↓↓↓
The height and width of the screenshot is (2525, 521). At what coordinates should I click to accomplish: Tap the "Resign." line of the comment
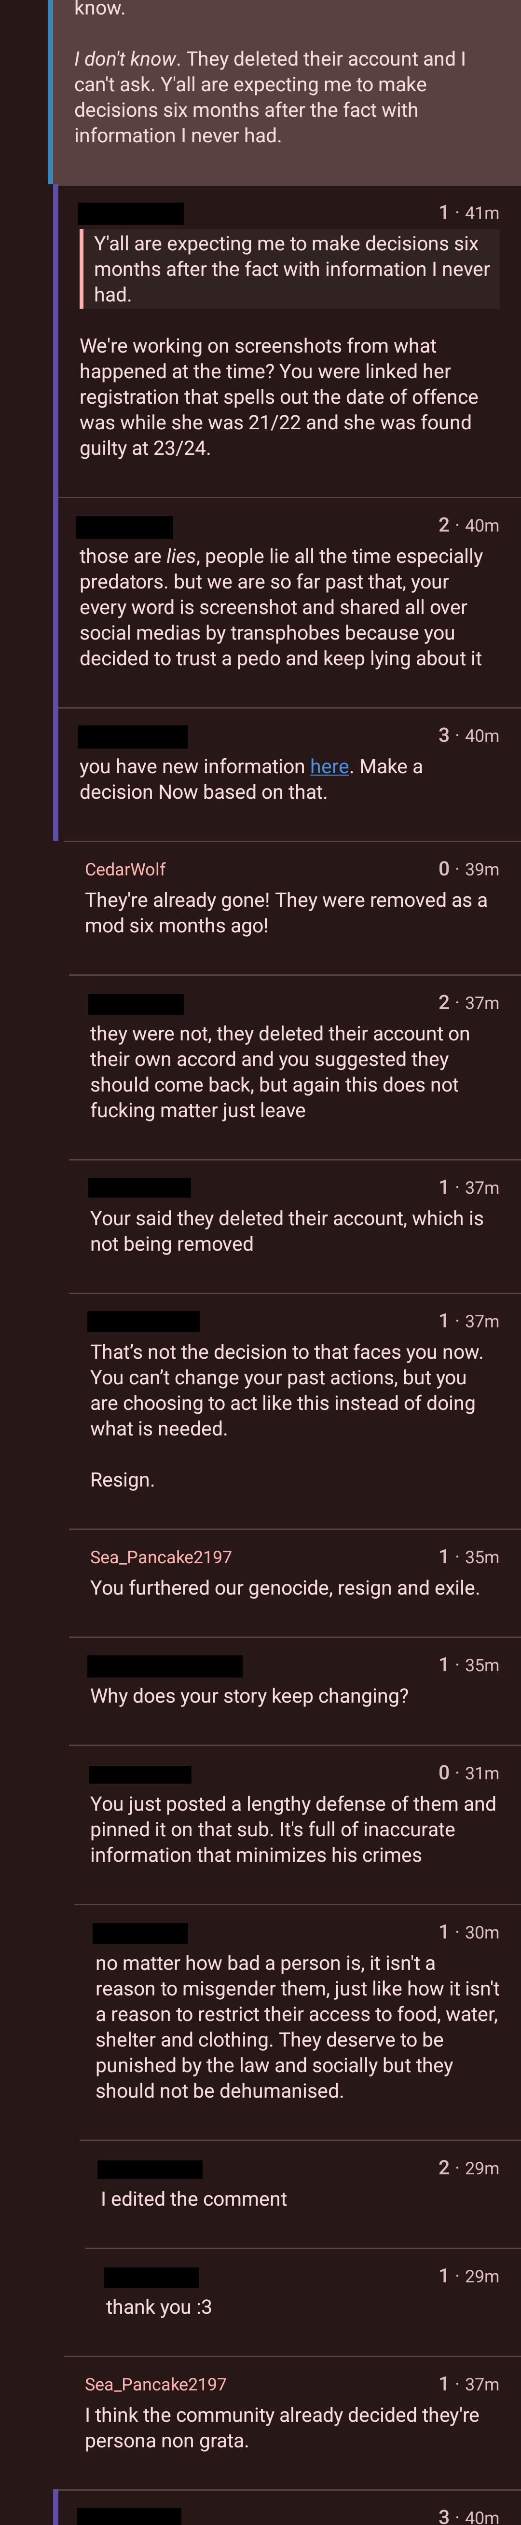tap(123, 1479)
↑↑↑
↓↓↓
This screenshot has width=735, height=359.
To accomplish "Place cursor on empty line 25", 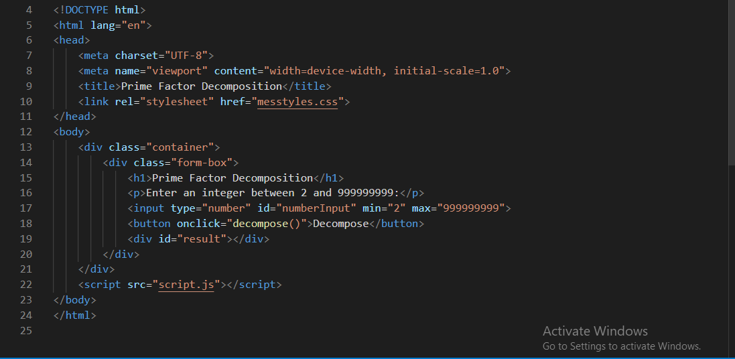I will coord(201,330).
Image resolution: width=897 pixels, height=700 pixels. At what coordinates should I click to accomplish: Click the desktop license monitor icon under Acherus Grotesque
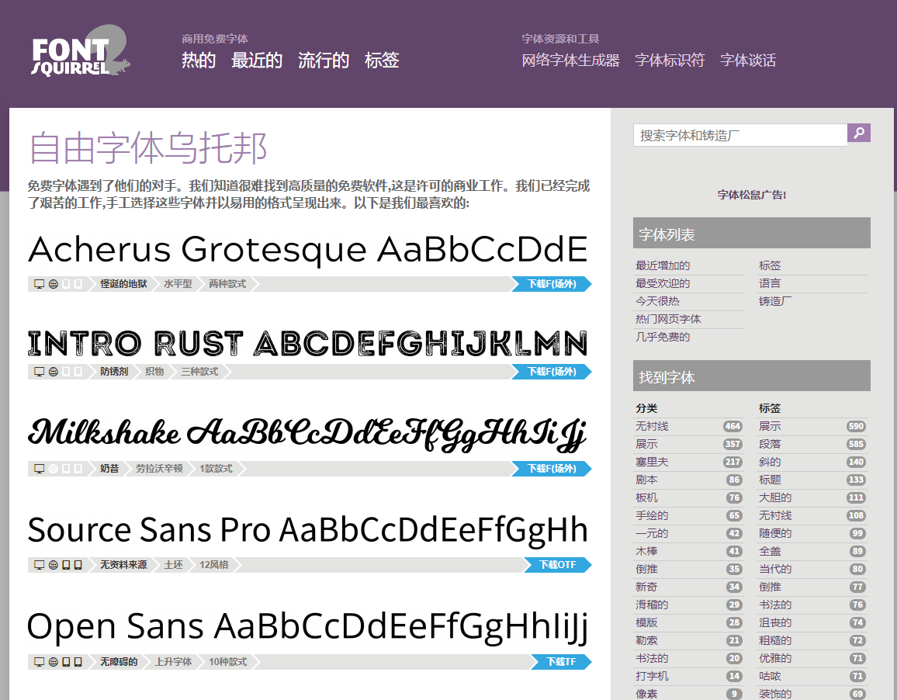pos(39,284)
↑↑↑
↓↓↓
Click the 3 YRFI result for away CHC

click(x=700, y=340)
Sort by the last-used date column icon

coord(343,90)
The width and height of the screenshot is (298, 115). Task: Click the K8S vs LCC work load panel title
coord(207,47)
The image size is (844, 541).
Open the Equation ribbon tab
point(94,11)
↑↑↑
**SHORT PROBLEM**
Repeat the lines from the one with "The height and" up to and including the one with "tap(123, 1479)", replacing "comment" with "message" and leaving everything else unchanged. Leave the pictures out.

**RESULT FOR THIS EXERCISE**
The height and width of the screenshot is (2525, 521). At what coordinates should I click to accomplish: Tap the "Resign." line of the message
tap(123, 1479)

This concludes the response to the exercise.